Por lo tanto, debemos proceder del siguiente modo: en primer lugar debemos preguntarnos sobre cómo nuestra cultura política y jurídica —la que comúnmente utilizamos, y que se ha ido formando en el curso de la Edad Moderna— ha justificado y afirmado las libertades (capítulo 1); debemos después preguntarnos, pasando de los modelos abstractos a la historia, cómo las grandes revoluciones de finales del siglo XVIII, esencialmente la francesa y la americana, han construido una determinada cultura, y determinadas doctrinas, de las libertades (capítulo 2); debemos llegar a nuestros juristas, para mostrar en qué contexto histórico-cultural, en el transcurso del siglo XIX, se afirma un tratamiento especializado y formalizado de las libertades, como parte relevante de la doctrina del Estado liberal de derecho (capítulo 3); por último, tras las revoluciones y la época liberal no faltará un tercer periodo, el siglo XX, hasta acercarnos a nuestro presente más inmediato (capítulo 4).

En toda esta discusión de teoría e historia de las libertades estamos animados por una pregunta de fondo que es bueno confesar de inmediato y que pensamos no es marginal en la actualidad: ¿qué lugar ocupan las libertades en nuestra tradición cultural?

1LAS TRES FUNDAMENTACIONES TEÓRICAS DE LAS LIBERTADES

Hay tres formas de fundamentar las libertades en el plano teórico-doctrinal y, por lo tanto, de propugnar su reconocimiento y las oportunas formas de garantía por parte del ordenamiento.

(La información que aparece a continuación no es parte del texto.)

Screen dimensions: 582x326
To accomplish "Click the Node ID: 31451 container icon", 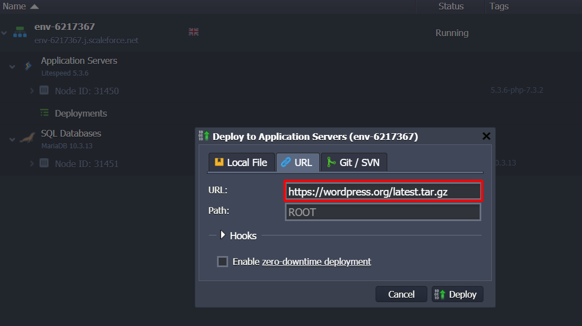I will (44, 164).
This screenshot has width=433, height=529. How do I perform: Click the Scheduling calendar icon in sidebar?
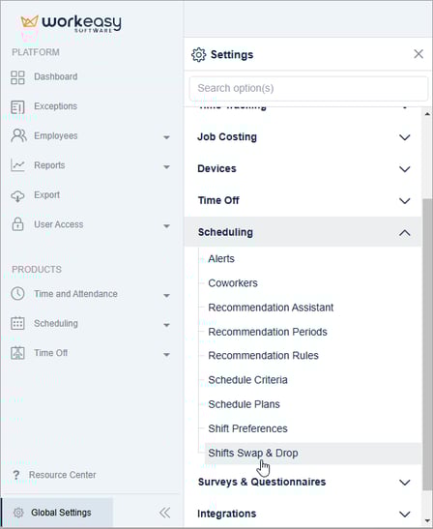click(x=17, y=323)
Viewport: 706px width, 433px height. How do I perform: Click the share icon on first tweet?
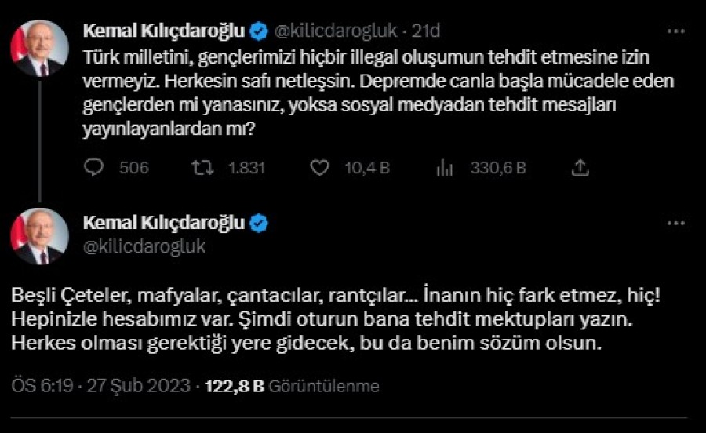click(x=580, y=167)
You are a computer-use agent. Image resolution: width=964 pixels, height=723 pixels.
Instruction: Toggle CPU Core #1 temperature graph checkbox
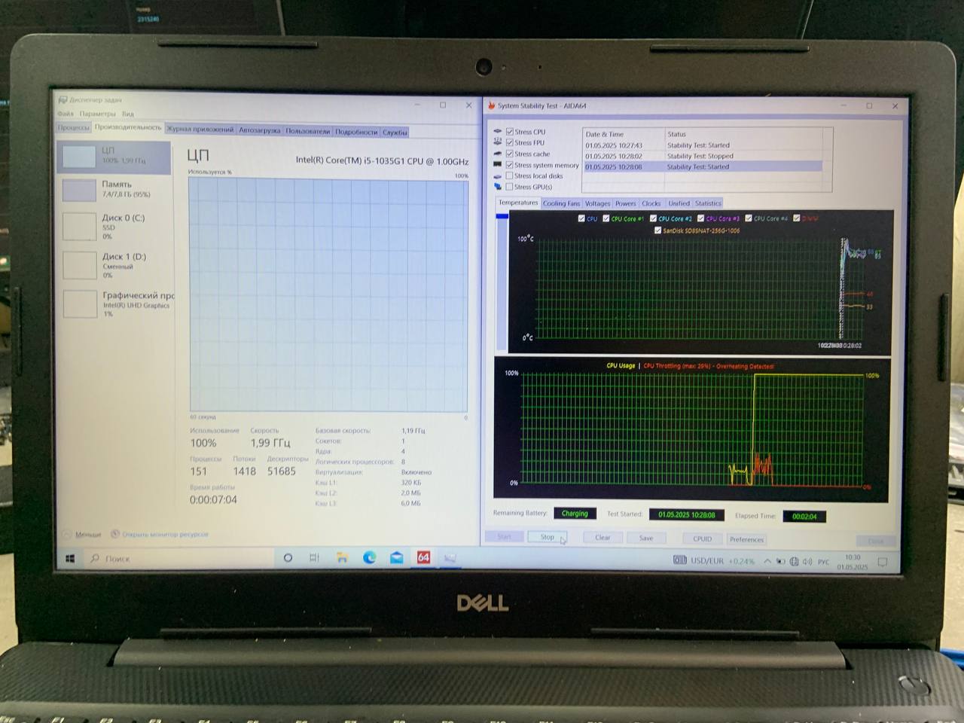[606, 218]
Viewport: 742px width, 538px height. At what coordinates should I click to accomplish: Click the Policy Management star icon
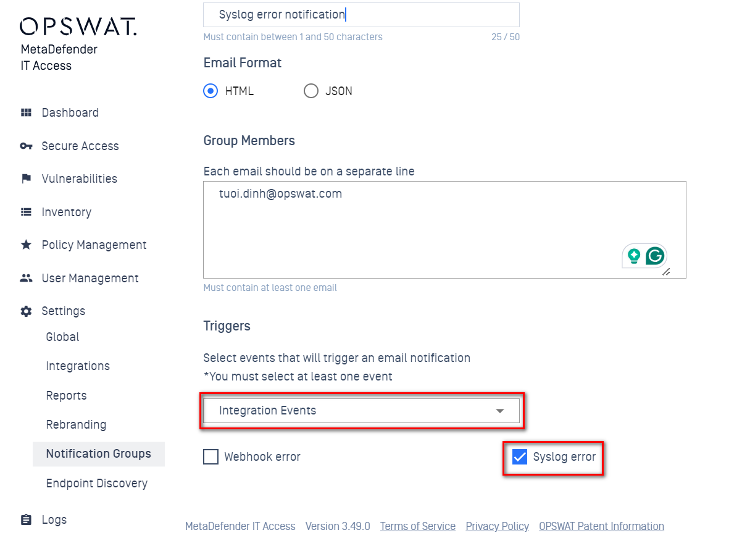click(x=26, y=245)

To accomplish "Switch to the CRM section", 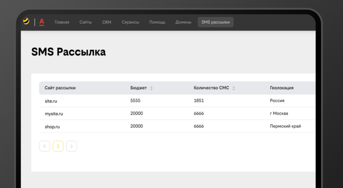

En síntesis, se puede decir que la aproximación al problema de las libertades puede ser de tipo historicista, individualista o estatalista.

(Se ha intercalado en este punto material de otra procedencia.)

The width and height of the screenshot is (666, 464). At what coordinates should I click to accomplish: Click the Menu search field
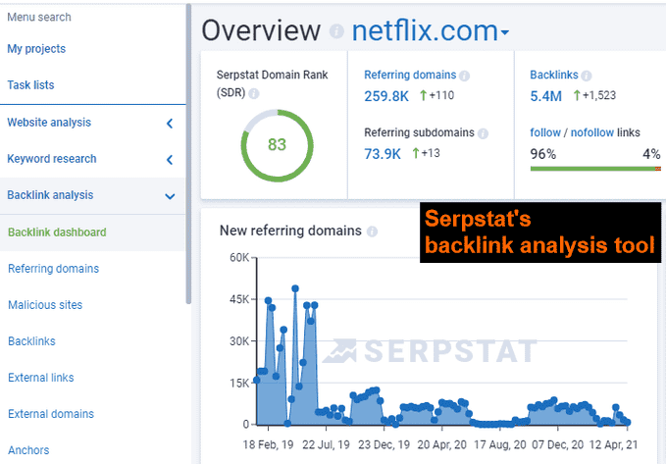click(39, 17)
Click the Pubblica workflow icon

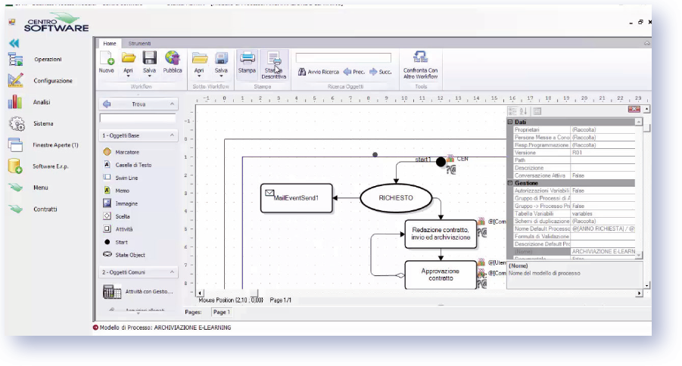pos(173,59)
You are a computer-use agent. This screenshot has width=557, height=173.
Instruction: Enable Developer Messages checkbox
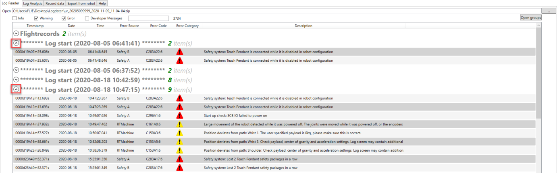87,18
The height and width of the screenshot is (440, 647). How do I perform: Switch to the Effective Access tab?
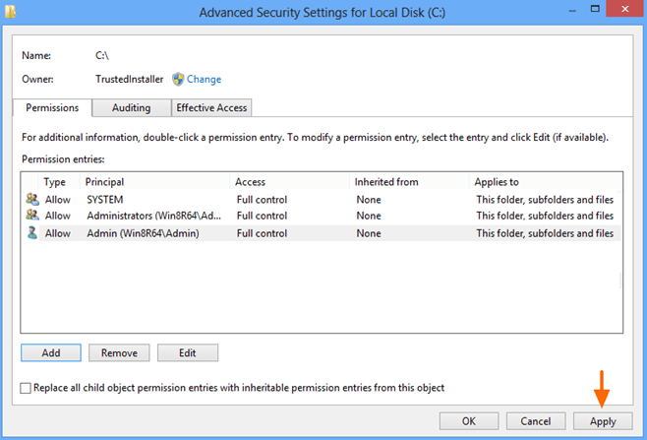pos(211,108)
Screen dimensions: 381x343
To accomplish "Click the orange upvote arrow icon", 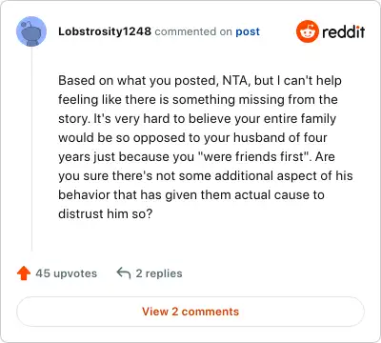I will [x=24, y=273].
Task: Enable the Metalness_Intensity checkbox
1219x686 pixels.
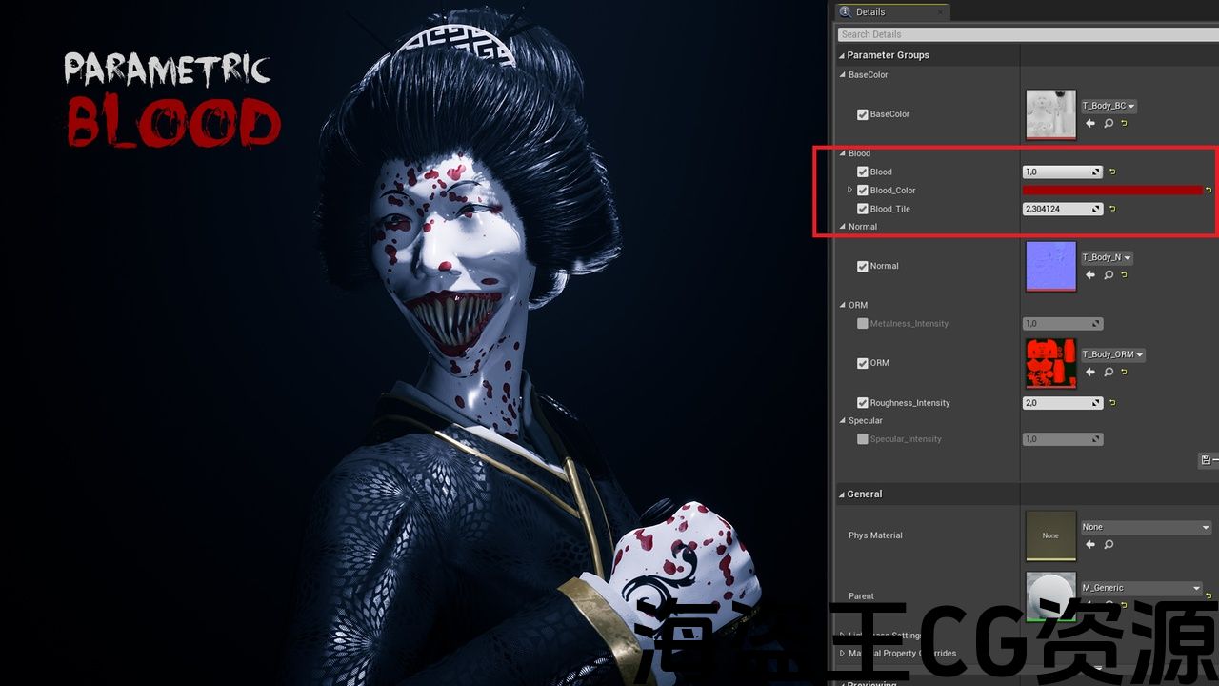Action: click(x=863, y=324)
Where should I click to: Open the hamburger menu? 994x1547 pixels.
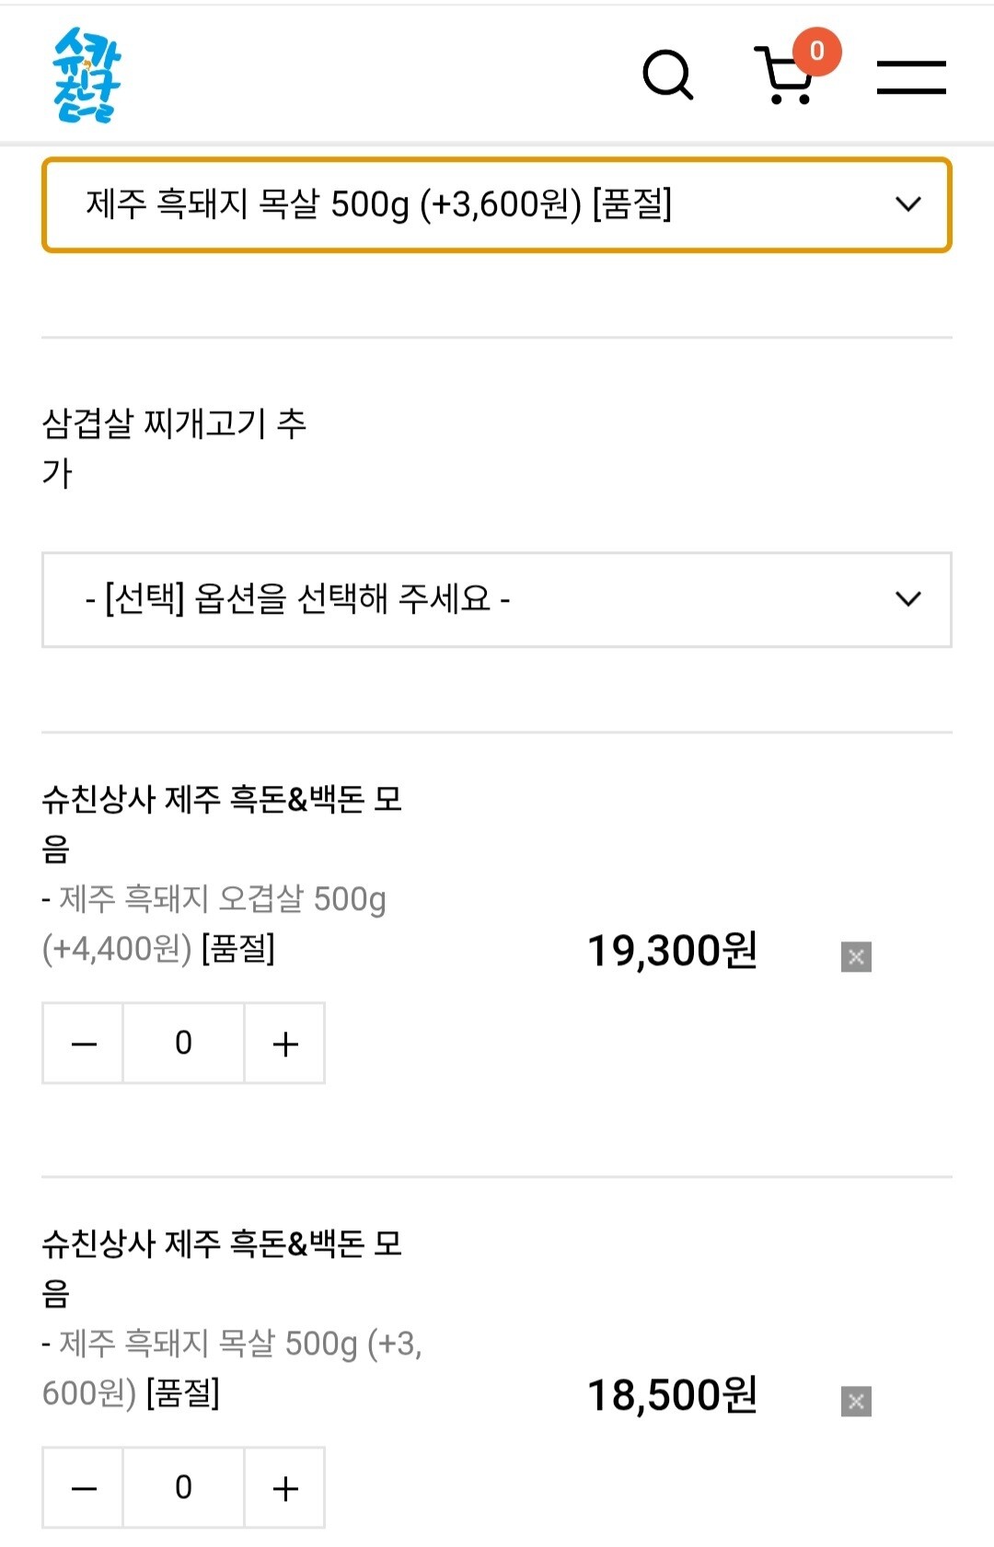(x=911, y=77)
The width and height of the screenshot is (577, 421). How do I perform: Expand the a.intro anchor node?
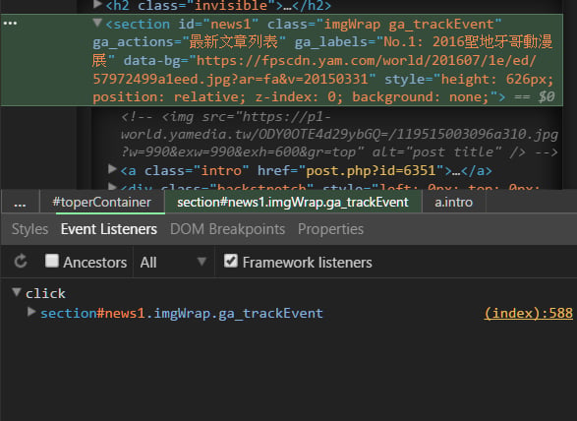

Como veremos en los capítulos sucesivos, en los acontecimientos que se desarrollan a partir de las revoluciones de finales del siglo XVIII ninguno de los tres modelos tiende a permanecer aislado respecto a los otros. Es más, se puede precisar que cada uno de ellos tiende a combinarse con uno de los otros dos, y que esto sucede excluyendo de la combinación al tercer modelo, que no es irrelevante por tanto, sino más bien objeto de una precisa y constante referencia polémica. De esta manera, tenemos una doctrina individualista y estatalista de las libertades, construida en clave antihistoricista (en la Revolución francesa); una doctrina individualista e historicista, construida en clave antiestatalista (en la Revolución americana); y, finalmente, una doctrina historicista y estatalista, construida en clave antiindividualista (en los juristas del Estado de derecho del siglo XIX).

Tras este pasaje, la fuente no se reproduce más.